USP career services collaborate with industry partners from the private sector, public sector, non-governmental and non-profit organizations to create internship opportunities for the USP students.

The students are encouraged to complete at least one internship because of the following reasons:

  1. Internship gives them the opportunity to clarify their career direction by gaining insight into the specific industry of their interest.
  2. Internship gives them a glimpse of the real working world. They may discover that the planned career field is not what they thought it would be like. 
  3. Internship gives them the opportunity to gain working experience in the relevant industry which is useful for building their resume.
  4. Internship gives them the opportunity to develop career-ready competencies. For example, sharpening of interpersonal skills by interacting with people on a professional level at workplace. The same goes for teamwork, communication, leadership, and problem-solving skills that are valued by employers.
  5. Internship gives them the opportunity to network with people from specific industry of their interest.
  6. Internship may lead to a career opportunity depending on their performance as an intern.

The students can also search for internship opportunities through the online portal at NUS TalentConnect.


internship opp

"Summer break spans 3 months, and it seems too long for me to idle at home. But I was not sure what I wanted to do or could do. Having completed only my first year in Business School, I was trained only in the foundation modules and have yet to specialise in any majors. I felt hesitant about challenging myself for an internship. A friend recommended that I approach Alfred, our career advisor over here in USP, to get some advice over internships.

During our meeting, he enquired my interests and the experiences I had so far. We went through my strengths and he explained how my skills set could be transferred from one setting to another. As most of my non-academic experiences came from event management, he encouraged me to go beyond my comfort zone and explore other areas. After emailing the organisation and a tele-conversation with them, I secured an internship for my summer!

My internship experience gave me the first taste of what it is like to be working standard office hours (8.30am - 6pm), sitting in my cubicle, facing my laptop. It was initially very difficult to adapt as the longest I have stayed in a particular setting was 3 hours for sectionals in school. Throughout my internship, I made many more such discoveries of myself, that would otherwise have gone unnoticed had I decided to not step out of my comfort zone to take up an internship. I realised I am someone who looks forward to ‘action’, ‘adrenaline’ and ideas that excite me. Consequently, I now have a better idea of what I prefer to have or do for my career, unlike how clueless I was when I first met Alfred.

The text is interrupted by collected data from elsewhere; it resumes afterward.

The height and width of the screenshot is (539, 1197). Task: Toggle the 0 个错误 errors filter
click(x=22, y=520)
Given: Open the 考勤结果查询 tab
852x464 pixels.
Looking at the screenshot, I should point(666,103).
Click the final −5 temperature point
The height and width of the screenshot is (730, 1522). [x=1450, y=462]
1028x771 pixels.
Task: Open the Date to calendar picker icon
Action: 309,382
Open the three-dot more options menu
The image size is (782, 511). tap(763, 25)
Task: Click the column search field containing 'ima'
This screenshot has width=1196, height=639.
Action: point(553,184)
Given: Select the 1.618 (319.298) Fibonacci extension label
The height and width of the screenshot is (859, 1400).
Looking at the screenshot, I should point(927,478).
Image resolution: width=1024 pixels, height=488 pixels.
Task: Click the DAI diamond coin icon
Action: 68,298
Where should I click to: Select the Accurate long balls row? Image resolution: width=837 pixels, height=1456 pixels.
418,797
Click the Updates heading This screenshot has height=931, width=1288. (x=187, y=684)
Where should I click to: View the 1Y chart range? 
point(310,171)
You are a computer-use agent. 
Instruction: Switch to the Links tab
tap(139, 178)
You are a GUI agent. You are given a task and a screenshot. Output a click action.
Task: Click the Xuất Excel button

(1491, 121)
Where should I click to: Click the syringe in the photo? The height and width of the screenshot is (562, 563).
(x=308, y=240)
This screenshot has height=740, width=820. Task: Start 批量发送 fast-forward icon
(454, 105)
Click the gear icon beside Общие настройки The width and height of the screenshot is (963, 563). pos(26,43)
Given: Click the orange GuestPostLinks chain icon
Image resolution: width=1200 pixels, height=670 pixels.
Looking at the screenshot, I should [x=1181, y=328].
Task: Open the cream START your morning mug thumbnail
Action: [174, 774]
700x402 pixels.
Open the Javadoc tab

Besides self-discovery, internships also help us gain a better understanding of the organisation we serve as well as the considerations that various stakeholders in the industry have. I met different working partners and learnt to build rapport with them for long term partnership. My colleagues also kindly showed me the ropes by explaining the rationale behind how things were done and what could be improved. More importantly, I learnt the importance of building rapport with my colleagues. I love the laughters we have in the office, the songs we sing and the jokes we tell. It makes office life more enjoyable.

Looking back, I am glad that I took up this internship opportunity. I look forward to finding out where would be my next stop of adventure!" - Goh Wei Ling (BIZ + USP)

internship opp

"I was initially clueless about what kind of internship experience would be suitable for me, or the experience I was searching for. Chatting with Alfred (who helms the USP Career Services) helped me to understand the internship application process better and the relevant internship opportunities that I could consider. He also gave me sound career advice, which helped to shape my attitude and expectations towards an internship.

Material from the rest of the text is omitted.